Figure showing a tree with the properties described in the following text.

B is an ancestor of node F but not of node H, even though H lies at the same depth as F. Suppose we want to know whether B is an ancestor of F. We can start at F and work backwards from parent to parent until we reach the root, looking for B. If we don't find B then B is not the ancestor of F. There are two problems with this approach. First, it is expensive, especially if the tree is large. Second, it is not always easy to determine parentage, unless a parent pointer is included in each node.
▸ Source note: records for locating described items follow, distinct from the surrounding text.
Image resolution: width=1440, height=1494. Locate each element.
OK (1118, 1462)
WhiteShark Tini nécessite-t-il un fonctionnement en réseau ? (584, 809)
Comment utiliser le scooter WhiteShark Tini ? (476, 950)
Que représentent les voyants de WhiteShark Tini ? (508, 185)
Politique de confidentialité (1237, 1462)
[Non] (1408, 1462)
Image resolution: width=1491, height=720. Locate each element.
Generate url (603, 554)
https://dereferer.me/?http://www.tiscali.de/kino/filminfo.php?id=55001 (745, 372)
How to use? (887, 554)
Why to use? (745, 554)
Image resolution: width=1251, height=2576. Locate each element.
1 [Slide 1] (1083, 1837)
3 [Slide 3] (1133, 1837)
One way to solve this problem is by preconditioning. We add two numbers to each node - the pre-order traversse order and the post-order traverse order of the node. We show the pre-order number on the left and the post-order number on the right:

Figure showing a tree. The nodes are A->L. The root is notated 1A12 (value A, 1 is it's pre-order and 12 it's post order). The two nodes are depth 1 are (left to right) 2B5 and 7C11. The five nodes at depth 2 are 3D2, 5E3, 6F4, 8G6, and 9H10. The f

Now consider the pre-order numbers of two nodes, x and y. If

pre(x) < pre(y)

then either of these cases is true.

x is an ancestor of y
or, x is to the left of y in the tree.

Thus 2<4 and B is an ancestor of I, even though I is to the left of B; 2<12 and B is left of but not an ancestor of L; 2<6 and B is both an ancestor and to the left of F. You can't tell which of the three cases is true, just that one of them is true.

Now consider the post-order numbers of two nodes, x and y. If

post(x) > post(y)

then either of these cases is true.

x is an ancestor of y
or, x is to the right of y in the tree.

If we combine the two conditions,

pre(x) < pre(y) AND post(x) > post(y)

then x must be an ancestor of y. And, it takes only two comparisons to determine ancestory, so this algorithm is of order O(1), it has constant time. By comparision, the direct search method of going from parent to parent isof order O(lgn).

Preconditioning is a frequent tree operation. However, it is of order O(n), so it only makes sense if it reduces the order of some other operation to below O(n) or if the results will be used many times. Unfortiunately, any changes in the tree could require re-preconditioning.